→ **Work required**
Repeat the part of the items that opens with the line containing "Activate the Clear" and closes with the line containing "click(76, 49)", both lines included, exactly as they appear.

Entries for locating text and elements

## Begin

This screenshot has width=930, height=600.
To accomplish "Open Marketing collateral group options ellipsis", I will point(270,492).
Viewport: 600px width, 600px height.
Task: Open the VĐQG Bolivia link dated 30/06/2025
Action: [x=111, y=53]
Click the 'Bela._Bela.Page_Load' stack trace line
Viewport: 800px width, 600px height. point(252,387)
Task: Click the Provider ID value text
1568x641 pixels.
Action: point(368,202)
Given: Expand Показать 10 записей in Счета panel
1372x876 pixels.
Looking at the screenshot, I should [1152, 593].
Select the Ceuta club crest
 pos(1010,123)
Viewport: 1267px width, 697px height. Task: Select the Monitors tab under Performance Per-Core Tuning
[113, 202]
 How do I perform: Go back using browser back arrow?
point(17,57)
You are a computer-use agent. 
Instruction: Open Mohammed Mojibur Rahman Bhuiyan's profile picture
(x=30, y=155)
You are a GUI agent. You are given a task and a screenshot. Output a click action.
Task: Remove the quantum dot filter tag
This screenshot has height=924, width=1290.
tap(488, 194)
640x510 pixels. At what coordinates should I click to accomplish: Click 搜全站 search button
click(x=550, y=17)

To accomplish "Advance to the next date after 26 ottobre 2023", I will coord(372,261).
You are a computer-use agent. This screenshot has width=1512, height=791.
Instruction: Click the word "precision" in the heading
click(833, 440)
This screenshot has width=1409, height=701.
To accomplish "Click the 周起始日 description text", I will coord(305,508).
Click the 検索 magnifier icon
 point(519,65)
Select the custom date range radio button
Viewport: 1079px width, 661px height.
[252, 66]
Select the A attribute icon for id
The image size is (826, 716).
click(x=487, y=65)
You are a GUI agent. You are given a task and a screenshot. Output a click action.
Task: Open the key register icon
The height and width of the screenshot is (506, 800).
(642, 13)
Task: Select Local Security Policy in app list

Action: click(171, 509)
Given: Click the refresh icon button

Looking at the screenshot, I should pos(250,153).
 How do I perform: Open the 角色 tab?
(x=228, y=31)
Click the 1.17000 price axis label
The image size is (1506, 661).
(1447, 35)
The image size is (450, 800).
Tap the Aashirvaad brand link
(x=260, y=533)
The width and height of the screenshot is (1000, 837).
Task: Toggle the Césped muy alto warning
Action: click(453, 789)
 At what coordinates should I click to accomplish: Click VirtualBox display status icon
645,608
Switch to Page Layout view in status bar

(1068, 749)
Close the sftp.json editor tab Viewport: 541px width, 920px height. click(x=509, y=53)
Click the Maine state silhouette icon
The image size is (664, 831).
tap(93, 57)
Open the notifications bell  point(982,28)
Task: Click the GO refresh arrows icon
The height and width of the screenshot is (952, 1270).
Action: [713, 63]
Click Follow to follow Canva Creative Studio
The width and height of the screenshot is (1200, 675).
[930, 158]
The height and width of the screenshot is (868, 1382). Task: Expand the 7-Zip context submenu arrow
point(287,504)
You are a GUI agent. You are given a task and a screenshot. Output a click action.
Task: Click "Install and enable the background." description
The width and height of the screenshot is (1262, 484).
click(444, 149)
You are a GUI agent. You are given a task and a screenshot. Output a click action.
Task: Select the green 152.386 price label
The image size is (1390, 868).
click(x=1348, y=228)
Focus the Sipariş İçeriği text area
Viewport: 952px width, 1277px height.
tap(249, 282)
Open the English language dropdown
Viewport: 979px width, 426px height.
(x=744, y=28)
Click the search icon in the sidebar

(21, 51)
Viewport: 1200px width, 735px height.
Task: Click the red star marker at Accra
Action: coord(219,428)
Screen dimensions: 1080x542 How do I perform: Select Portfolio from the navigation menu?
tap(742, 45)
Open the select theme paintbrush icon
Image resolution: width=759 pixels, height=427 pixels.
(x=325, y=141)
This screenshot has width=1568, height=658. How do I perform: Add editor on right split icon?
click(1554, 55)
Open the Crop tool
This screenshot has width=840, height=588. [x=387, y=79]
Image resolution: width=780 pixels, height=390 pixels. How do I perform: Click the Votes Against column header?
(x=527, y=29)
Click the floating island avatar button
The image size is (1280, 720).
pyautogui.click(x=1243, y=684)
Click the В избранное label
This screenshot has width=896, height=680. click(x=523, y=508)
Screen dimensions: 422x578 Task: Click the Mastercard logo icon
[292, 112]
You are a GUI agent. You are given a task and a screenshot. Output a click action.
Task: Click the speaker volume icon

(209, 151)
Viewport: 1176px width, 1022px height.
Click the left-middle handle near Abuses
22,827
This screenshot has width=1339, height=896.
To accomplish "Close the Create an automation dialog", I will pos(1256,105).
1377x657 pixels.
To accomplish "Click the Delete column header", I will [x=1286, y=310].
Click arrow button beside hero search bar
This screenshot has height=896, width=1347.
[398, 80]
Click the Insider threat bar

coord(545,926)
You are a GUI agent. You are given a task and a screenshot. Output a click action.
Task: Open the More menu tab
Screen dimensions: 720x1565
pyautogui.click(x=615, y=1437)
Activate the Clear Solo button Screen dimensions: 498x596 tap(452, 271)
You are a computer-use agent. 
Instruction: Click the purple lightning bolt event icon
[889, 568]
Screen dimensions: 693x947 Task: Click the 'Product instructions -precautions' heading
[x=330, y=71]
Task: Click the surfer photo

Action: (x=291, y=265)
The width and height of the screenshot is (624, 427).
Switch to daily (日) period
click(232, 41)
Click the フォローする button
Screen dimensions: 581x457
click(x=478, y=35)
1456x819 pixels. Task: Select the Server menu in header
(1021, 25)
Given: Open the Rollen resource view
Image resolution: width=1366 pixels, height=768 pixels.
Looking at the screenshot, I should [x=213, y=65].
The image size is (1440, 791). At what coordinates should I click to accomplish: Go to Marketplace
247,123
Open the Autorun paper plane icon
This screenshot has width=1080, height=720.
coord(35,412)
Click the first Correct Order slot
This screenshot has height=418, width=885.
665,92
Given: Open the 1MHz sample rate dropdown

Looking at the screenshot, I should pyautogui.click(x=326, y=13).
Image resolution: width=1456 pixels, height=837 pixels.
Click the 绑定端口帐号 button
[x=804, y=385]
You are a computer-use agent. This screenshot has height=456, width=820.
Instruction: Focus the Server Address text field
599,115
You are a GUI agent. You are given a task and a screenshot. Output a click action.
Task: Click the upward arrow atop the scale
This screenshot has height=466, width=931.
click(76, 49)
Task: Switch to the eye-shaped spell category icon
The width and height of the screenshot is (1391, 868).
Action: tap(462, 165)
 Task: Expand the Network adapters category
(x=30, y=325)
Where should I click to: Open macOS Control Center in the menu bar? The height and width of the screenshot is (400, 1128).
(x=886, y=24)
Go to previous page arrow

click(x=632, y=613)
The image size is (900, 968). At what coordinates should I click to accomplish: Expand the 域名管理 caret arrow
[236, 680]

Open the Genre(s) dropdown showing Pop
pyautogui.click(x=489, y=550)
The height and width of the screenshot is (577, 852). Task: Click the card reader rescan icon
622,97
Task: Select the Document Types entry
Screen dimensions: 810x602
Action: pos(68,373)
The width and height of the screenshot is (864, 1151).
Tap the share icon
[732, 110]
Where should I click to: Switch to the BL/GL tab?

## End

→ **Complete response**
Activate the Clear Solo button Screen dimensions: 498x596 tap(452, 271)
You are a computer-use agent. 
Instruction: Click the purple lightning bolt event icon
[889, 568]
Screen dimensions: 693x947 Task: Click the 'Product instructions -precautions' heading
[x=330, y=71]
Task: Click the surfer photo

Action: (x=291, y=265)
The width and height of the screenshot is (624, 427).
Switch to daily (日) period
click(232, 41)
Click the フォローする button
Screen dimensions: 581x457
click(x=478, y=35)
1456x819 pixels. Task: Select the Server menu in header
(1021, 25)
Given: Open the Rollen resource view
Image resolution: width=1366 pixels, height=768 pixels.
Looking at the screenshot, I should [x=213, y=65].
The image size is (1440, 791). At what coordinates should I click to accomplish: Go to Marketplace
247,123
Open the Autorun paper plane icon
This screenshot has width=1080, height=720.
coord(35,412)
Click the first Correct Order slot
This screenshot has height=418, width=885.
665,92
Given: Open the 1MHz sample rate dropdown

Looking at the screenshot, I should pyautogui.click(x=326, y=13).
Image resolution: width=1456 pixels, height=837 pixels.
Click the 绑定端口帐号 button
[x=804, y=385]
You are a computer-use agent. This screenshot has height=456, width=820.
Instruction: Focus the Server Address text field
599,115
You are a GUI agent. You are given a task and a screenshot. Output a click action.
Task: Click the upward arrow atop the scale
This screenshot has height=466, width=931.
click(76, 49)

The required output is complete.